`Chinese Spy Scandal' Drags on

0 Comments | Insight on the News, May 22, 2000 | by John Elvin

To put it bluntly, there is still no evidence that a crime was ever committed, but we do have a suspect." That's the cynical assessment of alleged spying at the government's Los Alamos National Laboratory in New Mexico -- a case detailed in several Insight articles during the last six months -- as viewed by Robert Vrooman, former head of counterintelligence at the lab. The suspect is Wen Ho Lee, a foreign-born weapons designer and archivist being held in solitary confinement without bail while awaiting thai for violating lab-security procedures. Vrooman -- who has been on the warpath since his lengthy career in the spook field was capped with disciplinary action for allowing Lee continued access to nuclear secrets while under investigation -- now travels the country telling the spy story from his perspective.

Vrooman's blunt assessment is that the Clinton-Gore administration went looking for a scapegoat to try to chill the heat over charges that it had facilitated the flow of sensitive technology to China and that China had funneled campaign funds to Bill Clinton, Al Gore and the Democratic Party. Using the controversial technique of racial profiling, Vrooman charges, the administration settled on Taiwan-born Lee to parade before the media as evidence that it was not soft on the People's Republic of China.

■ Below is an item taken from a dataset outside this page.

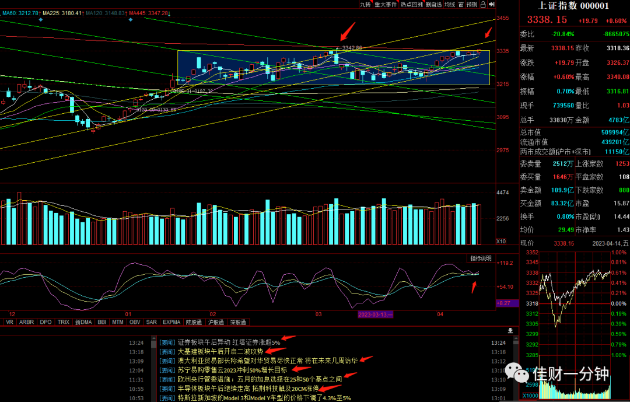Click the 2023-03-13 date marker on timeline

(375, 314)
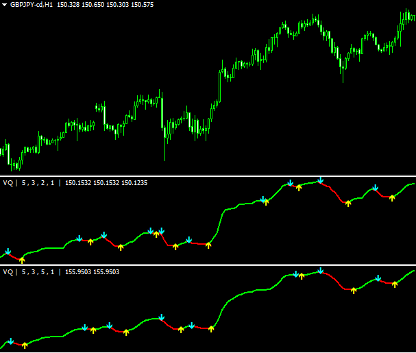Click cyan arrow at peak of VQ 5,3,5,1 line
Image resolution: width=416 pixels, height=353 pixels.
(321, 271)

Lee had the misfortune of coming to the public's attention during an election-year period. "That's when everything goes crazy" Vrooman said during a visit to Union College in Schenectady, N.Y., where he recently spoke to political-science students and an Asian-American group and also delivered a lecture to the general public. Lee is being used in an effort to quiet a controversy that could hurt Gore's chances in the next election, Vrooman asserts.

After creating a public flap with the "Chinese spy scandal" that baited Congress into debating creation of a whole new oversight bureaucracy for nuclear security, the administration admitted it had no evidence of espionage in the Lee case and would have to go back to "zero" and reinvestigate the matter, according to an Insight report on the situation. In other words, as anyone who has spent any time deciphering Washington's weaselly code words will tell you, they blew it.

As a longtime case officer for the CIA, a Vietnam combat veteran and a political conservative, Vrooman hardly is typical of those raising a fuss about racial profiling these days. Whatever his motives -- they certainly could include bitterness about having an exemplary career tainted by what he perceives as a Clinton-Gore scapegoat ploy -- he is tiding a wave of backlash. Thanks to this mess, future counterintelligence efforts may be inhibited by considerations such as whether the probe is politically correct.